Absolut. Beim Orden „Wider den tierischen Ernst“ steht ja in der Begründung, dass ich durch meinen Sinn für Humor nie das Gespür dafür verloren habe, dass man auch den Finger in die Wunden der Zeit stecken muss. Und dass man immer versuchen muss – und das gelingt einem zum Beispiel auch über den Humor und humorvolle Rollen –, dem Zuschauer nah zu bleiben. Denn nur so kann man auch etwas erreichen. Humor hat ja nichts mit Schadenfreude zu tun, sondern mit Offenheit und auch mit der Fähigkeit, über sich selber zu lachen, statt andere auszulachen. Und insofern ist das irgendwie fließend für mich, das Engagement für die Würde anderer Menschen und der Humorpreis. Beides hat ja mit Empathie für andere Menschen zu tun.
Viele Filmemacher sehen in Corona auch eine Gefahr für die Kinos. Sie fürchten, dass sich die Menschen an Streamingdienste gewöhnen und gar nicht mehr ins Kino gehen wollen.

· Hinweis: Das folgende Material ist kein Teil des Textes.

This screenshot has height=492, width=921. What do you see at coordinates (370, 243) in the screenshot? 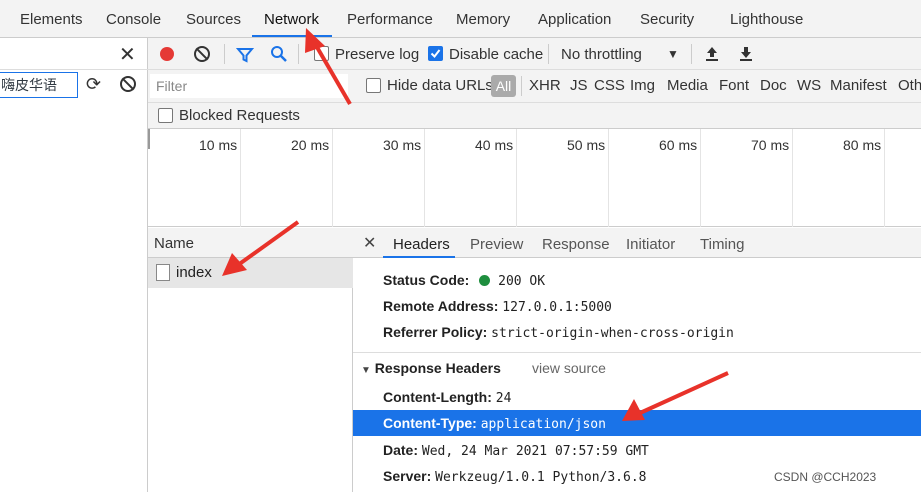
I see `close-detail-icon: ✕` at bounding box center [370, 243].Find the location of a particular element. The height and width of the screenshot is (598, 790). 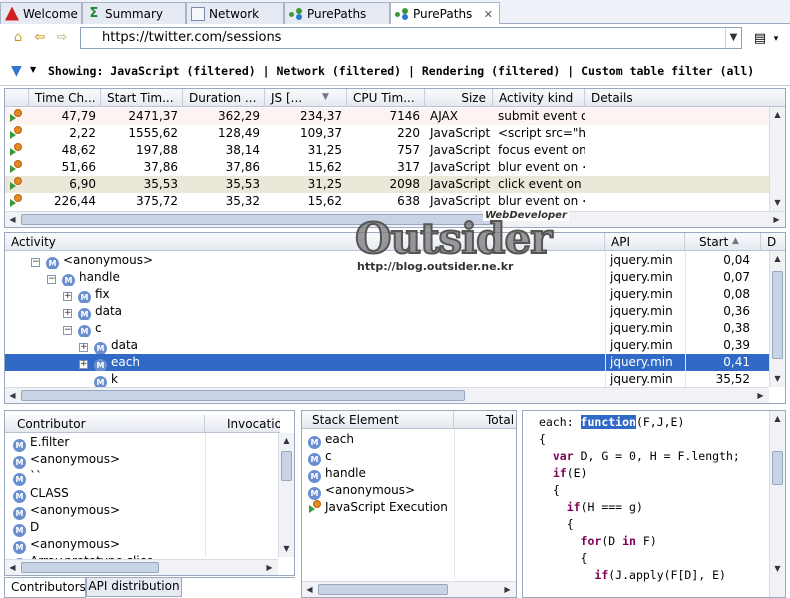

col-duration-short: D is located at coordinates (773, 242).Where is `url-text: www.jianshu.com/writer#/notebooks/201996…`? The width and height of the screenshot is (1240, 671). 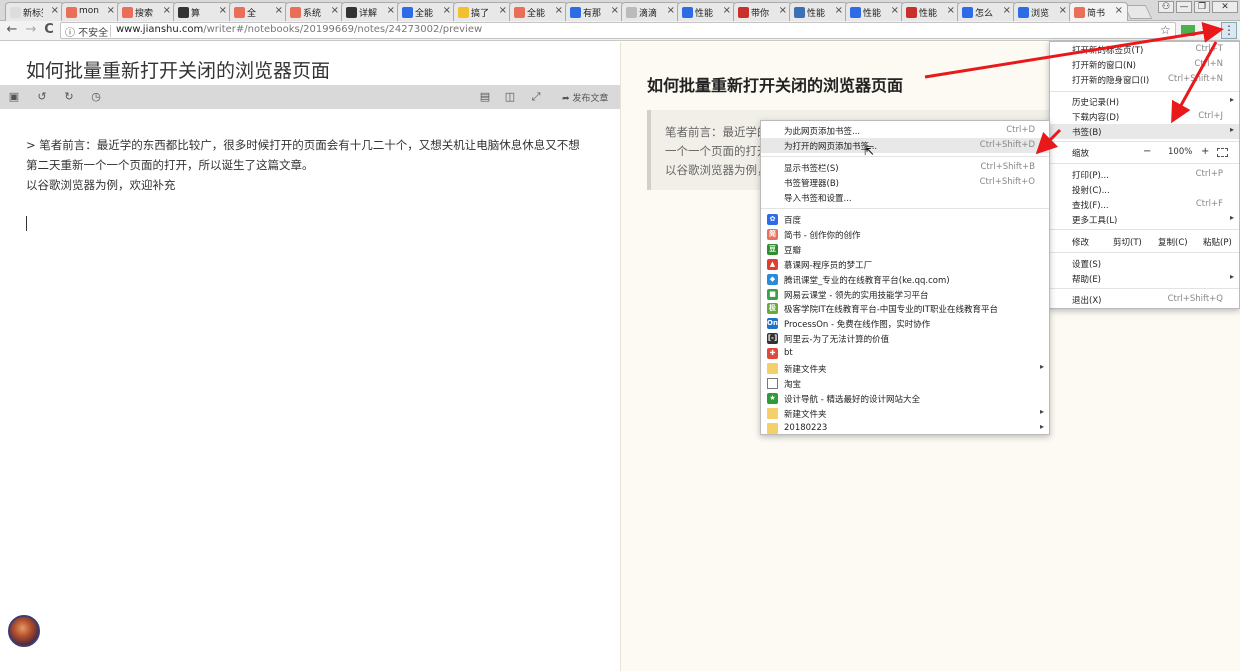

Kinos finde ich gesellschaftspolitisch sehr wichtig. Als Aufforderung an die Menschen, sich gemeinsam in einen großen Raum zu setzen und gemeinsam eine Reise zu machen. Es gibt nicht mehr so viele Orte, an denen wir große Gefühle gemeinsam erleben können – und ich finde, das merkt man in dieser Corona-bedingten Zeit besonders stark. Wir müssen uns klar machen: Kunst und Kultur sind keine Luxusgüter, sondern notwendige Lebens- und Überlebensmittel. Und die große Leinwand erzählt uns Geschichten mit einer ganz anderen Wucht. Ich schaue mir auch Streamingdienste gerne an, aber wir müssen dem Kino momentan unsere ganze Aufmerksamkeit geben.